Stored items:
- Opening Delimiter -

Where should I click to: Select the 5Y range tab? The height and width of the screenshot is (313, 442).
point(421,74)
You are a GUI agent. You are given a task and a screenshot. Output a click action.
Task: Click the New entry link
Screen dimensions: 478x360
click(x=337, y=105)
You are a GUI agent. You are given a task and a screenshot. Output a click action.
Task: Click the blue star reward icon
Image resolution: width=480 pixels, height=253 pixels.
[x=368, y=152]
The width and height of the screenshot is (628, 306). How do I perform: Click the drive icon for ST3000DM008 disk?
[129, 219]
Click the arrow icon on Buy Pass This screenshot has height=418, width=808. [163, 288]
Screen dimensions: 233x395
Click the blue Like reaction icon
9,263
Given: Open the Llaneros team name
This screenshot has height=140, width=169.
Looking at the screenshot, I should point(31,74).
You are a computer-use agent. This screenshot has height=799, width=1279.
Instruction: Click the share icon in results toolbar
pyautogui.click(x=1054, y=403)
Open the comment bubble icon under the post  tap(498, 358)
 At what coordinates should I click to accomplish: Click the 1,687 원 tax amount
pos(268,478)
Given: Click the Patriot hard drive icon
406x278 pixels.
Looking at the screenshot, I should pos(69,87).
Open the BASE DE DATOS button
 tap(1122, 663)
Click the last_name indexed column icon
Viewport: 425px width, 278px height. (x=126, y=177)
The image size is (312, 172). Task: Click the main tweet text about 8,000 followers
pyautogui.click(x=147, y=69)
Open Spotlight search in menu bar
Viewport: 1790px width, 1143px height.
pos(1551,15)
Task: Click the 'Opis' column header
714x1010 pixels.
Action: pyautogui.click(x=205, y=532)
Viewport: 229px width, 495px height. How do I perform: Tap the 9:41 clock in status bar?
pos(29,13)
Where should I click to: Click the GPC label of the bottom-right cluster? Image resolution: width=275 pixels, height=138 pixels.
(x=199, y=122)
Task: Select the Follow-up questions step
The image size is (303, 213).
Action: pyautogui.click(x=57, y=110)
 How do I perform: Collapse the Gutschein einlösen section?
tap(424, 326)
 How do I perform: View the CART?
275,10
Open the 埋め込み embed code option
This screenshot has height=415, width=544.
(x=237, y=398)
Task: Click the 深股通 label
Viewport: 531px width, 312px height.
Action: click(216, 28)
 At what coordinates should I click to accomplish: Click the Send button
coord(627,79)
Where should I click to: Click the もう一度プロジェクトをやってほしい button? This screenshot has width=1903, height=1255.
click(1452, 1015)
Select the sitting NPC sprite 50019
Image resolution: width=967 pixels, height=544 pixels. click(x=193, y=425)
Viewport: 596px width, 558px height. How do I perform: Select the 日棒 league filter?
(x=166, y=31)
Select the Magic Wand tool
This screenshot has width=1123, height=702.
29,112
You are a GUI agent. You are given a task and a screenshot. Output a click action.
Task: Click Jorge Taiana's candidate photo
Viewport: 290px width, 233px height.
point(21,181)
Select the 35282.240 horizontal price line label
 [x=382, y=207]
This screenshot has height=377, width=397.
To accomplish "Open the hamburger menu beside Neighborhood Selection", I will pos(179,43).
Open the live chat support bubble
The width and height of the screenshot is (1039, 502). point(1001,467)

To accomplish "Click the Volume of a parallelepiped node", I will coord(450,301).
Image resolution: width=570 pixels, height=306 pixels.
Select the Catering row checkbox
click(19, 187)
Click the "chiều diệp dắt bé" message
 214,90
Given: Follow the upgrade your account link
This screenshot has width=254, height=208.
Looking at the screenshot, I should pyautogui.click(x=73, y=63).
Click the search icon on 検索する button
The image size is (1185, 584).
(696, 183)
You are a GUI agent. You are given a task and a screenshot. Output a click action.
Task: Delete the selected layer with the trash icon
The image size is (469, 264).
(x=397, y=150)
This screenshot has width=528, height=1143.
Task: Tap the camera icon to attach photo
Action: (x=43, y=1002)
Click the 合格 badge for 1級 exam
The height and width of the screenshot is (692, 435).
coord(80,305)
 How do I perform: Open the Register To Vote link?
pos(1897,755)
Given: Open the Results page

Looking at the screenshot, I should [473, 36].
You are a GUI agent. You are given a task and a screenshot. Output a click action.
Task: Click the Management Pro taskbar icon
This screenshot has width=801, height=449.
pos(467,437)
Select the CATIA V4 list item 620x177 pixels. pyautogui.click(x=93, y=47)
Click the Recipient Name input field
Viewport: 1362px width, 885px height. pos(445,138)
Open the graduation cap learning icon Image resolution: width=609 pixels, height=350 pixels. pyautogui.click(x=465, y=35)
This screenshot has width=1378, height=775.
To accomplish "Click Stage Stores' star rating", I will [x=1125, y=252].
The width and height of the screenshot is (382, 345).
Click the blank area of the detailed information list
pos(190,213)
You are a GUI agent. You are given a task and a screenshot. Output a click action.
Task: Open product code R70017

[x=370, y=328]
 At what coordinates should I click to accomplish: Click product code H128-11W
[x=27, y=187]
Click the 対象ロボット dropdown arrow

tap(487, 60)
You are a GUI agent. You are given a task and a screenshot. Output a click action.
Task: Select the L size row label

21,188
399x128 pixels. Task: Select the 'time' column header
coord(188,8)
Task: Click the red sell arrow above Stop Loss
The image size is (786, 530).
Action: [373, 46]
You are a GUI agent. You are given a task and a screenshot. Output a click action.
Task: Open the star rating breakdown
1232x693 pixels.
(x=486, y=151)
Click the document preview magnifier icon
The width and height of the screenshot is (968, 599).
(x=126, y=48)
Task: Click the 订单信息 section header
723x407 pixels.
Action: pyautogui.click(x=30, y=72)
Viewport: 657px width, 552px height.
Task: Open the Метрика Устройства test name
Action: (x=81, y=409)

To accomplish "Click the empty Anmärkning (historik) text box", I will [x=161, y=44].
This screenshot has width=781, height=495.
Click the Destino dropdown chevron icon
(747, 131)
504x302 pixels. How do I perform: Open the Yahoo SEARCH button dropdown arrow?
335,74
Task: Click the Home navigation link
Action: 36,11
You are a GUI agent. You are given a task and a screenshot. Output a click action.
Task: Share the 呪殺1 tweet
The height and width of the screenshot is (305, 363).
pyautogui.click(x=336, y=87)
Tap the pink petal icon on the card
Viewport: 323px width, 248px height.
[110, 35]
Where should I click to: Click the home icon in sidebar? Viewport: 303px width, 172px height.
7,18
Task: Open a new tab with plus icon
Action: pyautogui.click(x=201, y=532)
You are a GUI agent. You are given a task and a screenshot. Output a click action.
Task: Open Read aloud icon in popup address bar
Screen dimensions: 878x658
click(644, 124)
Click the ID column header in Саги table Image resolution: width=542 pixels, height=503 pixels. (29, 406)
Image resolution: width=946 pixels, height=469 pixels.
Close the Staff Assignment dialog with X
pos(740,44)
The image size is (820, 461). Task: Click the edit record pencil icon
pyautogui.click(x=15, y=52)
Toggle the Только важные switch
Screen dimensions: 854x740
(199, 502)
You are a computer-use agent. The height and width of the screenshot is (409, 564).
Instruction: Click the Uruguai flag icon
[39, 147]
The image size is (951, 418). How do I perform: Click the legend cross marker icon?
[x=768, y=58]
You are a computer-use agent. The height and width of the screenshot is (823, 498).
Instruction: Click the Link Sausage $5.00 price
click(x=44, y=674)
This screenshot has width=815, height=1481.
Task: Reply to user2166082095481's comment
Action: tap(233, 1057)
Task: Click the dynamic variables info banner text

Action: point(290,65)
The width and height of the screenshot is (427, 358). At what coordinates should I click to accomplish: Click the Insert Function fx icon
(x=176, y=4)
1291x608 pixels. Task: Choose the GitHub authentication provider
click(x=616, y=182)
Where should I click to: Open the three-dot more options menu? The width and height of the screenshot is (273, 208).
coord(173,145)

- Closing Delimiter -

Which lines belong in the answer? Exactly those from the first line of the entries through the line holding "Open the 埋め込み embed code option", inclusive, copied unchanged.

ANSWER BELOW:
Where should I click to: Select the 5Y range tab? The height and width of the screenshot is (313, 442).
point(421,74)
You are a GUI agent. You are given a task and a screenshot. Output a click action.
Task: Click the New entry link
Screen dimensions: 478x360
click(x=337, y=105)
You are a GUI agent. You are given a task and a screenshot. Output a click action.
Task: Click the blue star reward icon
Image resolution: width=480 pixels, height=253 pixels.
[x=368, y=152]
The width and height of the screenshot is (628, 306). How do I perform: Click the drive icon for ST3000DM008 disk?
[129, 219]
Click the arrow icon on Buy Pass This screenshot has height=418, width=808. [163, 288]
Screen dimensions: 233x395
Click the blue Like reaction icon
9,263
Given: Open the Llaneros team name
This screenshot has height=140, width=169.
Looking at the screenshot, I should point(31,74).
You are a computer-use agent. This screenshot has height=799, width=1279.
Instruction: Click the share icon in results toolbar
pyautogui.click(x=1054, y=403)
Open the comment bubble icon under the post  tap(498, 358)
 At what coordinates should I click to accomplish: Click the 1,687 원 tax amount
pos(268,478)
Given: Click the Patriot hard drive icon
406x278 pixels.
Looking at the screenshot, I should pos(69,87).
Open the BASE DE DATOS button
 tap(1122, 663)
Click the last_name indexed column icon
Viewport: 425px width, 278px height. (x=126, y=177)
The image size is (312, 172). Task: Click the main tweet text about 8,000 followers
pyautogui.click(x=147, y=69)
Open Spotlight search in menu bar
Viewport: 1790px width, 1143px height.
pos(1551,15)
Task: Click the 'Opis' column header
714x1010 pixels.
Action: pyautogui.click(x=205, y=532)
Viewport: 229px width, 495px height. How do I perform: Tap the 9:41 clock in status bar?
pos(29,13)
Where should I click to: Click the GPC label of the bottom-right cluster? Image resolution: width=275 pixels, height=138 pixels.
(x=199, y=122)
Task: Select the Follow-up questions step
The image size is (303, 213).
Action: pyautogui.click(x=57, y=110)
 How do I perform: Collapse the Gutschein einlösen section?
tap(424, 326)
 How do I perform: View the CART?
275,10
Open the 埋め込み embed code option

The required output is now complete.